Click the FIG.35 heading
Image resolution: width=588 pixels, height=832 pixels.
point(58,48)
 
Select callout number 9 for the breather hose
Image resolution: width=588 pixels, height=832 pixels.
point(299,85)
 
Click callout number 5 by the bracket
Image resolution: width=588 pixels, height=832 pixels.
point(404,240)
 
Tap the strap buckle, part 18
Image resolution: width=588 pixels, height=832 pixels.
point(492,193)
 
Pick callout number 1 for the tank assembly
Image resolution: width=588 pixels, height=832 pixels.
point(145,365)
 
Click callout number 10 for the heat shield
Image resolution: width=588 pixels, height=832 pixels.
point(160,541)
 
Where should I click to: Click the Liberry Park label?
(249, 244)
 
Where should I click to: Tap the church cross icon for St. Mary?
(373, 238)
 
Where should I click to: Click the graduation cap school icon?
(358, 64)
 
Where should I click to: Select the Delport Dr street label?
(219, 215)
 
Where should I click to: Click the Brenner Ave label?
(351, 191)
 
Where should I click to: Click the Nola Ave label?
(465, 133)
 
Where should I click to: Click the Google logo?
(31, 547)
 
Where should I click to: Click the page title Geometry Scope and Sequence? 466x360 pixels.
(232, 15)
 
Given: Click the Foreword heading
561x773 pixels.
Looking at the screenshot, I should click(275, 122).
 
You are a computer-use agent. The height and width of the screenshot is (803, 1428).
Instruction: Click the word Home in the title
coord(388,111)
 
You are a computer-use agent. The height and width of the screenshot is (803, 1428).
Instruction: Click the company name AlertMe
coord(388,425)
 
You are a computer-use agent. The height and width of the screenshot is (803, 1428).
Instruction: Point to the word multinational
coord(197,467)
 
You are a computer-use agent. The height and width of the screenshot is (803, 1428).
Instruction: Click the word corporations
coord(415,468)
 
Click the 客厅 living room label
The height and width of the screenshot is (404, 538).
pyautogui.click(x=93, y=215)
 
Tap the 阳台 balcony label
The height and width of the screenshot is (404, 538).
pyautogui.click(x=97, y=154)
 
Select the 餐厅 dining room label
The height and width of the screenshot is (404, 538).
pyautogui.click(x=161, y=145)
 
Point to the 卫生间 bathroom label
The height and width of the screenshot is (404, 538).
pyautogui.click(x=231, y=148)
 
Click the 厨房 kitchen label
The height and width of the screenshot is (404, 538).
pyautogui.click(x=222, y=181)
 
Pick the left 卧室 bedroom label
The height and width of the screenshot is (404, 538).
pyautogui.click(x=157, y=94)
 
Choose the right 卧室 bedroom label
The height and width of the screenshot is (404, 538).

PROBLEM REQUIREMENTS: Rewrite the listing above, changing every "callout number" to "reference number" and leaving everything else as it is.

EXPECTED OUTPUT:
Click the FIG.35 heading
Image resolution: width=588 pixels, height=832 pixels.
point(58,48)
 
Select reference number 9 for the breather hose
Image resolution: width=588 pixels, height=832 pixels.
point(299,85)
 
Click reference number 5 by the bracket
Image resolution: width=588 pixels, height=832 pixels.
point(404,240)
 
Tap the strap buckle, part 18
Image resolution: width=588 pixels, height=832 pixels.
point(492,193)
 
Pick reference number 1 for the tank assembly
Image resolution: width=588 pixels, height=832 pixels.
point(145,365)
 
Click reference number 10 for the heat shield
Image resolution: width=588 pixels, height=832 pixels.
point(160,541)
 
Where should I click to: Click the Liberry Park label?
(249, 244)
 
Where should I click to: Tap the church cross icon for St. Mary?
(373, 238)
 
Where should I click to: Click the graduation cap school icon?
(358, 64)
 
Where should I click to: Select the Delport Dr street label?
(219, 215)
 
Where should I click to: Click the Brenner Ave label?
(351, 191)
 
Where should I click to: Click the Nola Ave label?
(465, 133)
 
Where should I click to: Click the Google logo?
(31, 547)
 
Where should I click to: Click the page title Geometry Scope and Sequence? 466x360 pixels.
(232, 15)
 
Given: Click the Foreword heading
561x773 pixels.
Looking at the screenshot, I should click(275, 122).
 
You are a computer-use agent. The height and width of the screenshot is (803, 1428).
Instruction: Click the word Home in the title
coord(388,111)
 
You are a computer-use agent. The height and width of the screenshot is (803, 1428).
Instruction: Click the company name AlertMe
coord(388,425)
 
You are a computer-use agent. The height and width of the screenshot is (803, 1428).
Instruction: Point to the word multinational
coord(197,467)
 
You are a computer-use agent. The height and width of the screenshot is (803, 1428).
Instruction: Click the word corporations
coord(415,468)
 
Click the 客厅 living room label
The height and width of the screenshot is (404, 538).
pyautogui.click(x=93, y=215)
 
Tap the 阳台 balcony label
The height and width of the screenshot is (404, 538).
pyautogui.click(x=97, y=154)
 
Select the 餐厅 dining room label
The height and width of the screenshot is (404, 538).
pyautogui.click(x=161, y=145)
 
Point to the 卫生间 bathroom label
The height and width of the screenshot is (404, 538).
pyautogui.click(x=231, y=148)
 
Click the 厨房 kitchen label
The height and width of the screenshot is (404, 538).
pyautogui.click(x=222, y=181)
 
Pick the left 卧室 bedroom label
The height and width of the screenshot is (404, 538).
pyautogui.click(x=157, y=94)
 
Choose the right 卧室 bedroom label
The height and width of the screenshot is (404, 538).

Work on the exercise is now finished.